Dependencies are bundled with our binary distributions, so we need to attach the relevant licenses. See [Third party dependencies and licensing](/community/licensing) for a guide on how to do it correctly.

## Future

Java-8 Future is preferred over Guava's Listenable Future. Use Java-8 Future whenever possible.

## Memory

Use netty _ByteBuf_ over java nio _ByteBuffer_ for internal usage. As we are using Netty Buffer for memory management.

## Logging

* Logging should be taken seriously. Please take the time to access the logs when making a change to ensure that the important things are getting logged and there is no junk there.
* Logging statements should be complete sentences with proper capitalization that are written to be read by a person not necessarily familiar with the source code.
* All loggings should be done with **SLF4j**, never _System.out_ or _System.err_.

### Logging levels

- _INFO_ is the level you should assume the software will be run in. INFO messages are things which are not bad but which the user will definitely want to know about every time they occur.
- _TRACE_ and _DEBUG_ are both things you turn on when something is wrong and you want to figure out what is going on. _DEBUG_ should not be so fine grained that it will seriously affect performance of the program. _TRACE_ can be anything. You should wrap _DEBUG_ and _TRACE_ statements in the `if (logger.isDebugEnabled)` or `if (logger.isTraceEnabled)` check to avoid performance degradation.
- _WARN_ and _ERROR_ indicate something that is **BAD**. Use _WARN_ if you aren't totally sure it is bad, and _ERROR_ if you are.

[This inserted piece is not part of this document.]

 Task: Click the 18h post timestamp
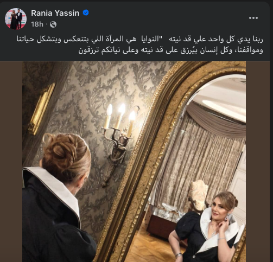37,24
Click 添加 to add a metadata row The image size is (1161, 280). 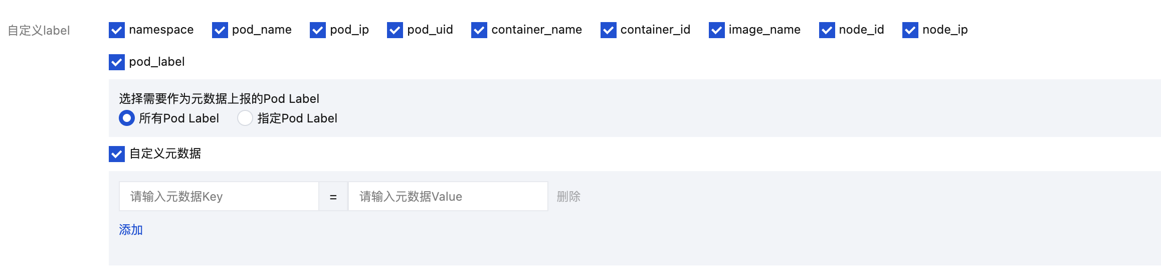[131, 230]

Log the _stack traces_ at **ERROR** level, but never at **INFO** level or below. You can log at **WARN** level if you are interested in debugging.

## Monitoring

* Any new features should come with appropriate metrics, so monitoring the feature is working correctly.
* Those metrics should be taken seriously and only export useful metrics that would be used on production on monitoring/alerting healthy of the system, or troubleshooting problems.

## Unit tests

* New changes should come with unit tests that verify the functionality being added.
* Unit tests should test the least amount of code possible. Don't start the whole server unless there is no other way to test a single class or small group of classes in isolation.
* Tests should not depend on any external resources. They need to setup and teardown their own stuff.
* It is okay to use the filesystem and network in tests since that's our business, but you need to clean up them after test.
* _Do not_ use sleep or other timing assumptions in tests. It is wrong and will fail intermittently on any test server with other things going on that causes delays.
* You'd better add a _timeout_ value to all test cases, to prevent a build from completing indefinitely. For example, `@Test(timeout=60000)`

## Configuration

* When you use the config files, think of the names from the very beginning.
* If you run the program without tuning parameters, use the default values.
* All configuration settings should be added accordingly in the [default configuration file](https://github.com/apache/pulsar/tree/master/conf) directory and documented accordingly.

## Concurrency

Apache Pulsar is a low latency system, it is implemented as a purely asynchronous service, which is accomplished as follows:

* All public classes should be **thread-safe**.
* We prefer using [OrderedExecutor](https://github.com/apache/bookkeeper/blob/master/bookkeeper-common/src/main/java/org/apache/bookkeeper/common/util/OrderedExecutor.java) for executing any asynchronous actions. The mutations to the same instance should be submitted to the same thread to execute.
* If synchronization and locking are required, they should be in a fine granularity way.
* All threads should have proper meaningful name.
* If a class is not thread-safe, it should be annotated [@NotThreadSafe](https://github.com/misberner/jsr-305/blob/master/ri/src/main/java/javax/annotation/concurrent/NotThreadSafe.java). The instances that use this class is responsible for its synchronization.

## Backwards compatibility
* Wire protocol should support backwards compatibility to enable no-downtime upgrades. This means the servers **MUST** be able to support requests from both old and new clients simultaneously.
* Metadata formats and data formats should support backwards compatibility.